• TASK STATEMENT:
Beginning with the line containing "Task: Expand the 网络适配器 category arrow", transcribe every line exactly down to the last one in the records below, and drop the pictures.

━━ INPUT MATERIAL

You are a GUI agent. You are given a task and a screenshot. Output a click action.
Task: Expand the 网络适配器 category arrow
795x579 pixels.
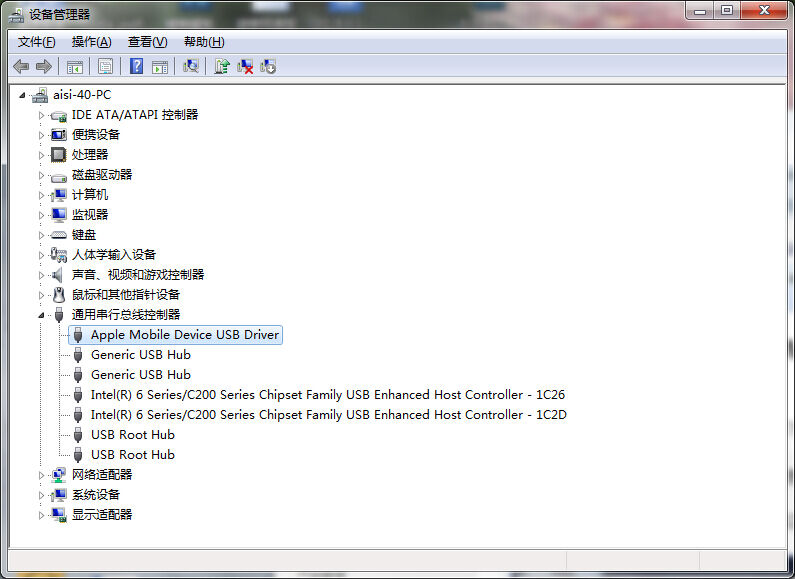click(x=42, y=475)
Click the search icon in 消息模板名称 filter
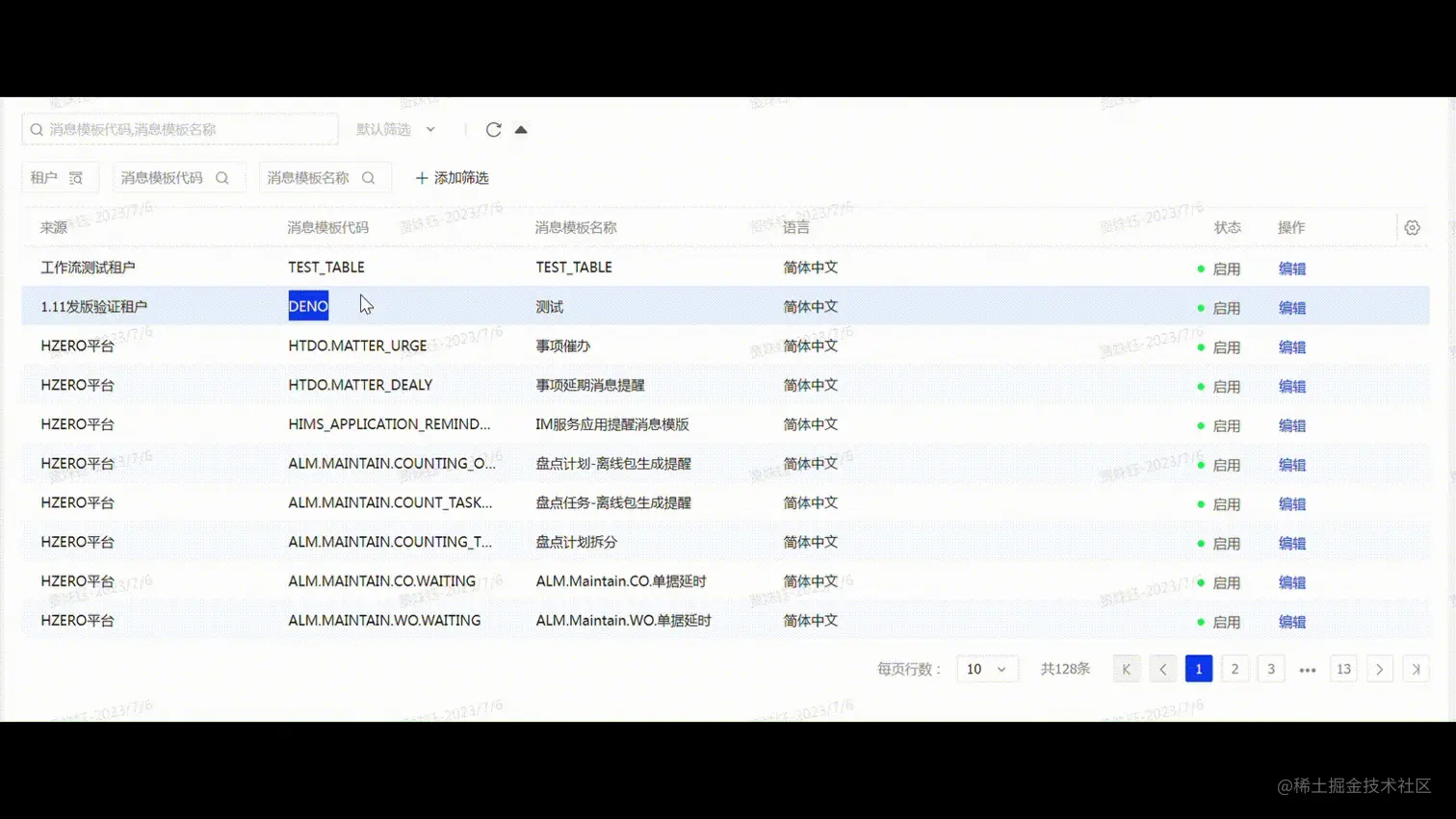 pyautogui.click(x=369, y=177)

━━━━

• FINAL ANSWER:
Task: Expand the 网络适配器 category arrow
795x579 pixels.
click(x=42, y=475)
Click the search icon in 消息模板名称 filter
 pyautogui.click(x=369, y=177)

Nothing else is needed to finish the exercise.